HOLD IT.... That website was WRONG.... MY APPOLOGIES AGAIN.... GUESS YOU CAN'T TRUST THE WEB...

2400 mg salt RDA         *CLIFF... PLEASE ACCEPT MY APPOLOGTY*


----------



## dewetha (Jan 8, 2012)

Of course no one would put all that rub on one piece of chicken. So the salt intake can't be that much


----------



## shoneyboy (Jan 8, 2012)

Looks great....I have been looking for a new chicken rub to try....How much chicken do you think this will cover ?  Thanks for the recipe .....


----------



## dewetha (Jan 8, 2012)

Shoneyboy said:


> Looks great....I have been looking for a new chicken rub to try....How much chicken do you think this will cover ?  Thanks for the recipe .....

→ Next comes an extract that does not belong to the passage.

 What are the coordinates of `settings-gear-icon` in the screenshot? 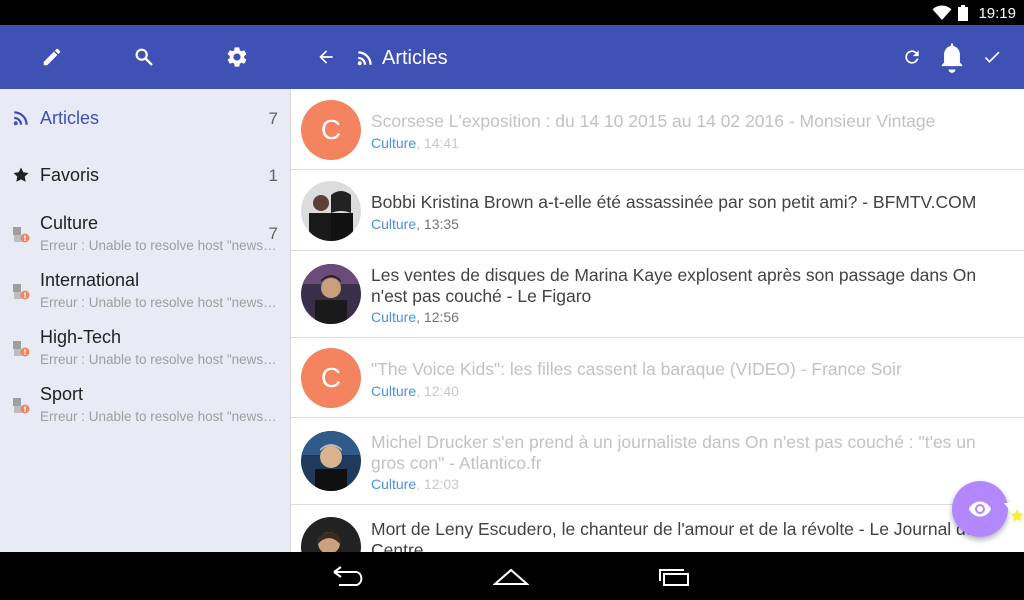 It's located at (237, 57).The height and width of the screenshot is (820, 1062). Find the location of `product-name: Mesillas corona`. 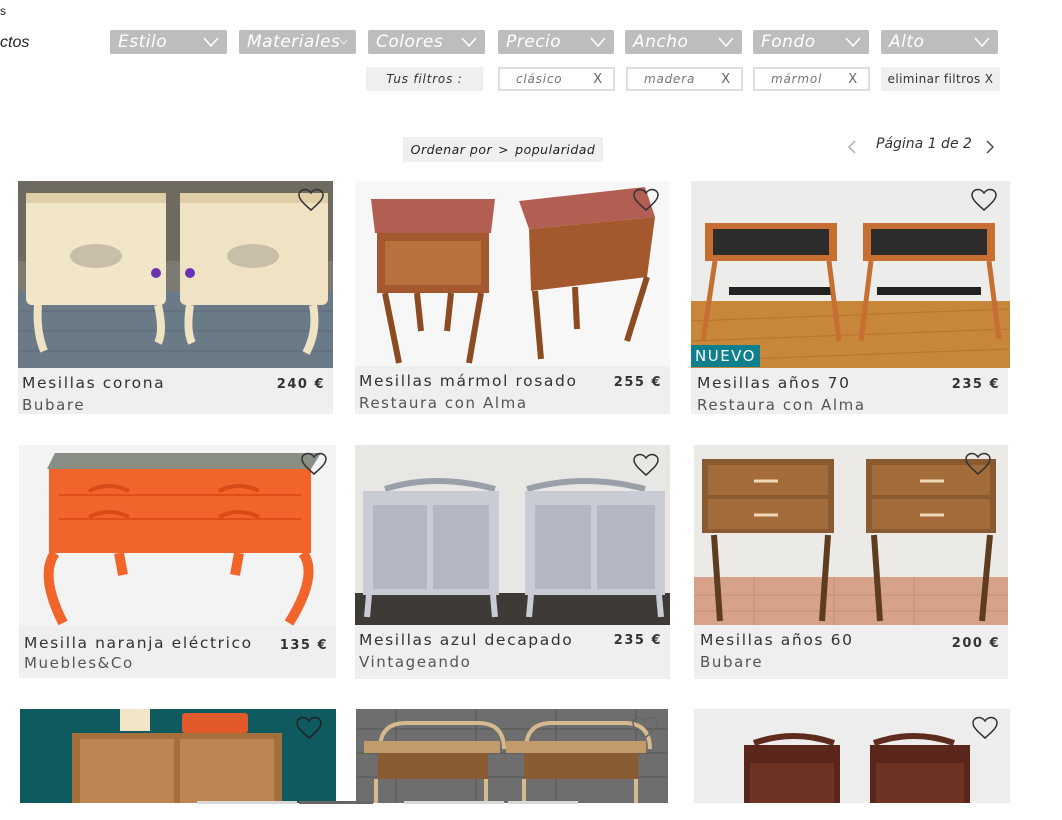

product-name: Mesillas corona is located at coordinates (94, 383).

These were 8oz chicken breasts they were butterfly cut. so I coated the inside, outside and under the skin of 8 of them. decent covering.


----------



## sprky (Jan 9, 2012)

another to do added


----------



## africanmeat (Jan 9, 2012)

It looks great


----------



## cliffcarter (Jan 9, 2012)

DaveOmak said:


> Cliff, I am not sure where you got your numbers.... RDA is 2400 grams of salt per day....  8 grams per pound is not too close to that unless you are going to eat 300 #'s of meat...
> 
> I do not mean to call you out on this, but on this forum, the facts and health safety are number one....  My appologies in advance for this post...
> 
> ...


Not a problem, I made that post because I wanted to know how the gram weight translated to the more traditional volume measurements. If I had a food scale I would also convert all my rub recipes from volume to weight measurements.


----------